June 20, 2008

Watch Hardeeville Grow! Council Annexes 282 Acres

By Michael Welles Shapiro, The Island Packet, Hilton Head Island, S.C.

Jun. 20--Hardeeville annexed 282 acres in unincorporated Beaufort and Jasper counties Thursday, a move that could offer hope to those unhappy with Beaufort County's more restrictive zoning.

All four of the City Council's current members voted to expand Hardeeville's boundaries to include a McGarvey's Corner property at the northwest corner of the intersection of U.S. 278 and S.C. 170.

A fifth seat on the council is empty following the resignation of Bea Jones last month.

The council also unanimously approved an agreement that allows The Sembler Company, an Atlanta-based group, to develop the property.

A Sembler representative predicted last week the commercial project planned for the land could bring as many as 4,000 jobs and $250 million to the city.

Roughly 207 acres of the property are in Jasper County.

The remaining 75 are in Beaufort County.

Council members did not discuss the annexation or the development agreement before voting, and no resident spoke during time set aside for public comment. Thursday's votes were the second of two required readings.

The development agreement allows Sembler to put in commercial buildings and up to 1,000 housing units. Any housing would be in what was the Jasper County portion of the land, according to Ted Felder, Hardeeville's economic development director. That means the project will not add students to Beaufort County public schools.

The city's growing boundaries could trigger more annexation. Under state law, properties cannot be annexed unless they are adjacent to a city or town.

With Hardeeville's expansion, three property owners -- upset that Beaufort County won't allow them to build certain types of commercial businesses -- now are much closer to the Hardeeville line.

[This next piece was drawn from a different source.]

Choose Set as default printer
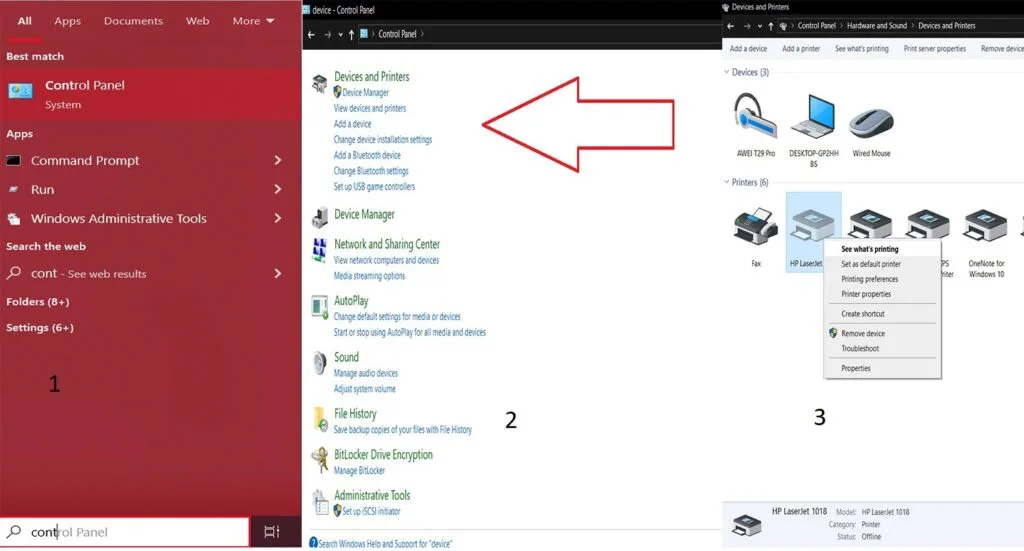The image size is (1024, 551). click(x=870, y=264)

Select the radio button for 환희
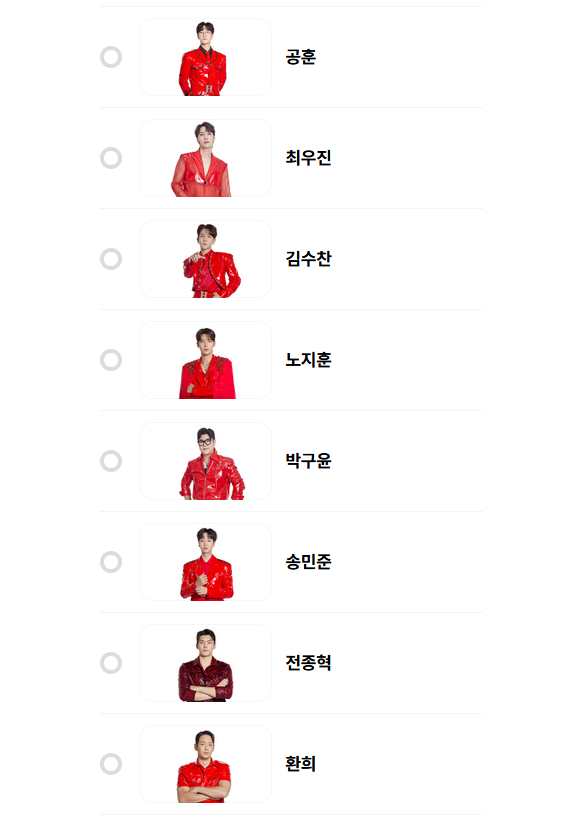click(110, 764)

Melanie Martin Reeder, Dorothy Martin Porter and Kirk Martin, sisters who together own about 6 acres near the Sembler development, currently are suing the county for re-zoning their property in 2007.

That zoning decision barred them from building certain types of businesses including restaurants, hotels and grocery or liquor stores.

"I'm delighted to see this (the annexation) done," said Beaufort attorney Colden Battey, who represents the women.

Battey said he hopes the county's zoning decision is overturned. However, he said Hardeeville's expansion may offer the sisters a back-up plan.